--- START ---

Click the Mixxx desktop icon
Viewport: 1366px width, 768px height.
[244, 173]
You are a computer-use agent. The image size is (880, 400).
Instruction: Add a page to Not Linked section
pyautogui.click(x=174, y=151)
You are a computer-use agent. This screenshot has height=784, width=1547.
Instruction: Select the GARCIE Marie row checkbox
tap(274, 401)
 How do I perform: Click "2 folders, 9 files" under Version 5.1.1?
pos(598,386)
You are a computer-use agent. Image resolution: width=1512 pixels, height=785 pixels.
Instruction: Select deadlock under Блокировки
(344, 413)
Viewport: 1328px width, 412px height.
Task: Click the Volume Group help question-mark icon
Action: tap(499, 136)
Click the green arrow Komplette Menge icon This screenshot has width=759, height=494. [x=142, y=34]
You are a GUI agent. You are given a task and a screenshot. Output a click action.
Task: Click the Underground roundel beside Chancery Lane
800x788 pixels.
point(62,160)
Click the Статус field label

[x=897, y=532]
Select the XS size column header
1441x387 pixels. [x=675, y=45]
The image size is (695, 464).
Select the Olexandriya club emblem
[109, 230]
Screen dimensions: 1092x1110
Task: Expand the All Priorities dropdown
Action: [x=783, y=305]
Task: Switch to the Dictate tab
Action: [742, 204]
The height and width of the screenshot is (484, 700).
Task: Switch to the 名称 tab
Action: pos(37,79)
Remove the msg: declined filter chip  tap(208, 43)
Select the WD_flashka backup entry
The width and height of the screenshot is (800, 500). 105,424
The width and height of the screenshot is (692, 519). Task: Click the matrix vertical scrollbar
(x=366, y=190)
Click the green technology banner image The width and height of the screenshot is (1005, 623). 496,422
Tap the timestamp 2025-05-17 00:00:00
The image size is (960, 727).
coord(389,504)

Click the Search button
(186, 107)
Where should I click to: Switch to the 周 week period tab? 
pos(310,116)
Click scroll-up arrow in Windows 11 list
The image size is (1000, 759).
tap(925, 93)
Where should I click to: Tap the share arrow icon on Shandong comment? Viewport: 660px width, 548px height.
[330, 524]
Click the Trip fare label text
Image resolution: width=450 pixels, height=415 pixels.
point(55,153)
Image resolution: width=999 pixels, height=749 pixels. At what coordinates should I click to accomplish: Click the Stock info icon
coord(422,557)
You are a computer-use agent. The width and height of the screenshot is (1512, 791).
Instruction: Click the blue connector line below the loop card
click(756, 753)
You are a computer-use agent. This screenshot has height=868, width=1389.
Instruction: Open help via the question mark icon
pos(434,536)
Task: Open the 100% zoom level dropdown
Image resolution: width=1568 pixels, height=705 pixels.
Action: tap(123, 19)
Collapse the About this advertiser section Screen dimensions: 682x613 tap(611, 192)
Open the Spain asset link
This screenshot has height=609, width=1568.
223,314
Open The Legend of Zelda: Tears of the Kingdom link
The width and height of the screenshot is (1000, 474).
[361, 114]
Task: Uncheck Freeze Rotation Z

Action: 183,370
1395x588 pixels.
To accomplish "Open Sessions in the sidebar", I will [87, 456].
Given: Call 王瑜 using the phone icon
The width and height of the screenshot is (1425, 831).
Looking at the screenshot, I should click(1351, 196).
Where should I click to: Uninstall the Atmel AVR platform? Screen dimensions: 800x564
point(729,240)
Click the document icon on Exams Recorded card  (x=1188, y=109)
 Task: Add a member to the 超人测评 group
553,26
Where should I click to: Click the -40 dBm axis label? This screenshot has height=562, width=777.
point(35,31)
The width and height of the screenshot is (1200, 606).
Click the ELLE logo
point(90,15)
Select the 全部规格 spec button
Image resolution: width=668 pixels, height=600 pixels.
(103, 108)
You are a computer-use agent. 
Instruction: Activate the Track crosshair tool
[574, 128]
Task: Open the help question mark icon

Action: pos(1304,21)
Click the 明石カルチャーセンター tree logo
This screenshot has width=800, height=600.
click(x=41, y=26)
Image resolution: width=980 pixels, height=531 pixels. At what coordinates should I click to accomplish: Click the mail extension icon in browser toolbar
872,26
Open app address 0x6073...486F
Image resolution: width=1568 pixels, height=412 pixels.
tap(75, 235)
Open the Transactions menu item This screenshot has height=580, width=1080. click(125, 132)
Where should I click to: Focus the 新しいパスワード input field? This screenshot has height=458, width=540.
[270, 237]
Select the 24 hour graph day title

--- END ---

Write out only the final block of lines, starting at the line with "Image resolution: width=1568 pixels, height=412" and running to the end of the material.

Image resolution: width=1568 pixels, height=412 pixels.
tap(75, 235)
Open the Transactions menu item This screenshot has height=580, width=1080. click(125, 132)
Where should I click to: Focus the 新しいパスワード input field? This screenshot has height=458, width=540.
[270, 237]
Select the 24 hour graph day title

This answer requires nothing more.